## Material for this exercise
════════════════

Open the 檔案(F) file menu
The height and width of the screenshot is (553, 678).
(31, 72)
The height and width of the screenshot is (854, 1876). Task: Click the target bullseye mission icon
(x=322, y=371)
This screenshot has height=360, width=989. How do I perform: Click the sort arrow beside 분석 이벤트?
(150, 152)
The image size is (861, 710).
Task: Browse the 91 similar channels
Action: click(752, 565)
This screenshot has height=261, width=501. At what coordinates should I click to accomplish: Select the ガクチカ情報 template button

════════════════

## Problem to work on
Copy, without any change, the lines above from the one containing "This screenshot has height=360, width=989." to the end, both ends included. Add nothing else.

## Result of the exercise
This screenshot has height=360, width=989. How do I perform: Click the sort arrow beside 분석 이벤트?
(150, 152)
The image size is (861, 710).
Task: Browse the 91 similar channels
Action: click(752, 565)
This screenshot has height=261, width=501. At what coordinates should I click to accomplish: Select the ガクチカ情報 template button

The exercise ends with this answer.